GOAL OF THE EXERCISE
Go to the line holding "Where should I" in the data below and repeat it exactly, then each line after it up to and including the one holding "Select the Республики". Omit pictures.

________________

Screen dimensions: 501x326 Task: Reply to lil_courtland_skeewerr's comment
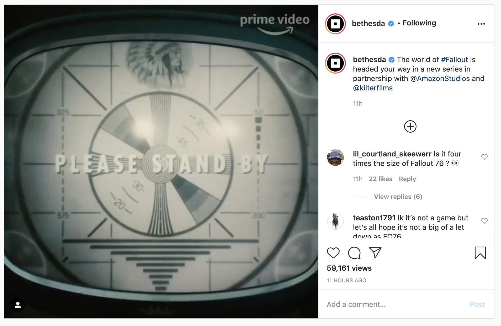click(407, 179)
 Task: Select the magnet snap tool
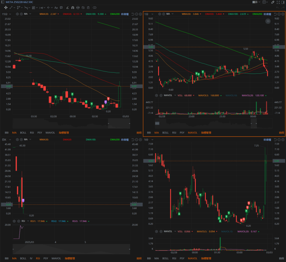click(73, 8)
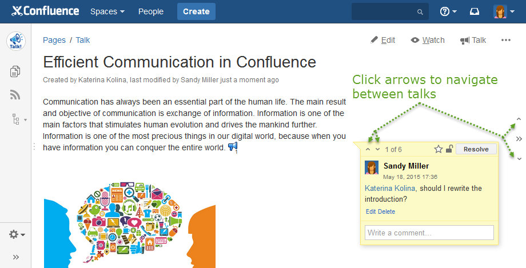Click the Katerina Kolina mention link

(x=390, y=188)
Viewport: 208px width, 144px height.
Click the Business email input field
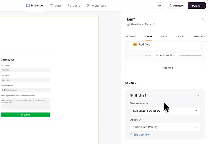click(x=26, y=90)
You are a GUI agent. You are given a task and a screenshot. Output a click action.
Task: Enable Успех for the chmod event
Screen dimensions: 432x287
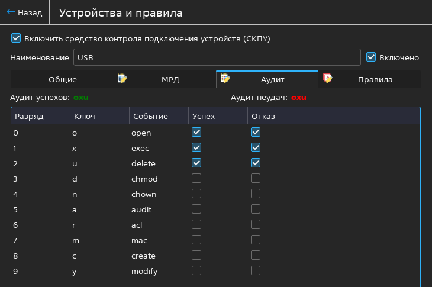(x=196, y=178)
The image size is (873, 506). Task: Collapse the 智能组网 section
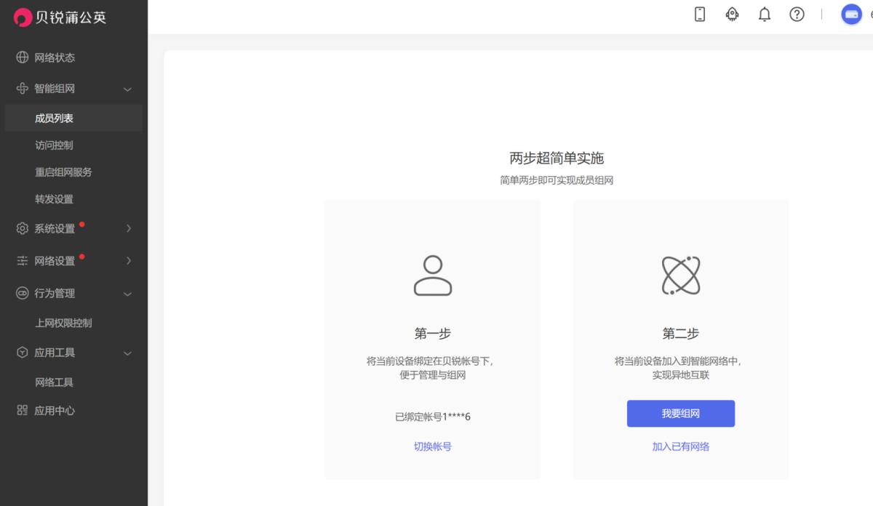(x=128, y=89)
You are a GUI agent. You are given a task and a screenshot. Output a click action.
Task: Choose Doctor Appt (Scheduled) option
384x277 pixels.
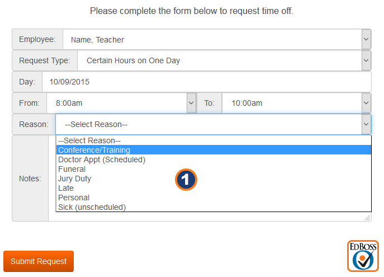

________________

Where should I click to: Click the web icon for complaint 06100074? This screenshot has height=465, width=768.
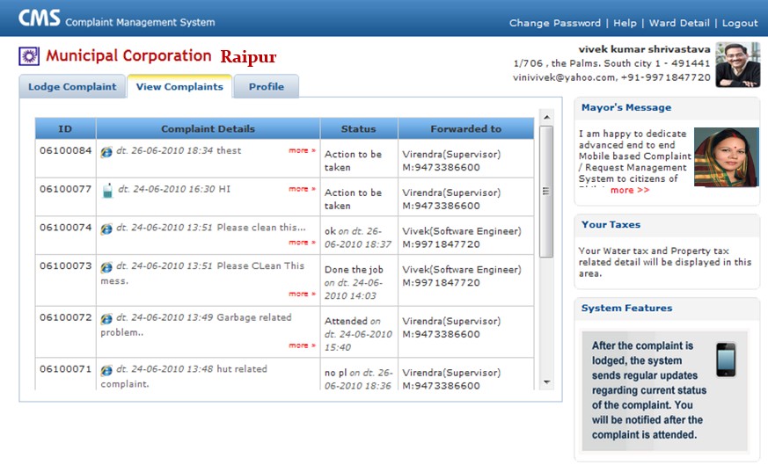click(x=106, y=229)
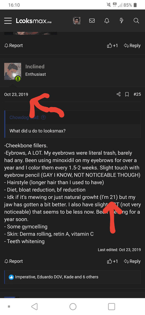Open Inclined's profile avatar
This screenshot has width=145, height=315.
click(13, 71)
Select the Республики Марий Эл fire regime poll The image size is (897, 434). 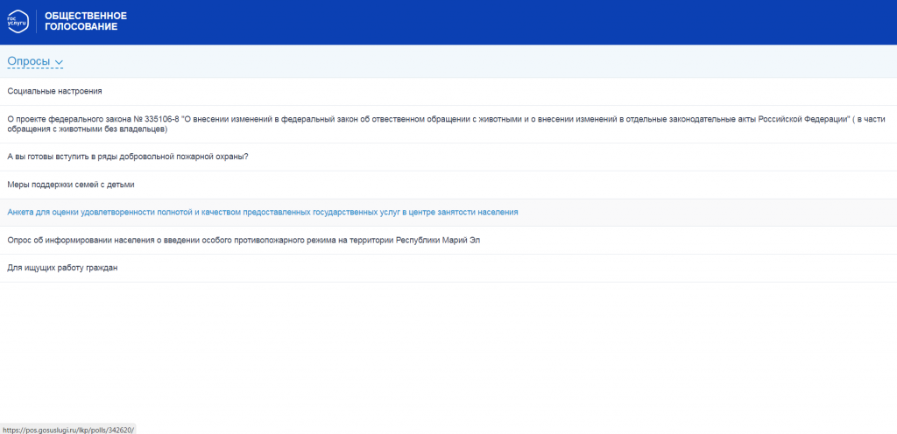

________________

PROBLEM SOLUTION
Where should I click to: Click the web icon for complaint 06100074? This screenshot has height=465, width=768.
click(x=106, y=229)
Open Inclined's profile avatar
This screenshot has width=145, height=315.
click(13, 71)
Select the Республики Марий Эл fire regime poll The image size is (897, 434). 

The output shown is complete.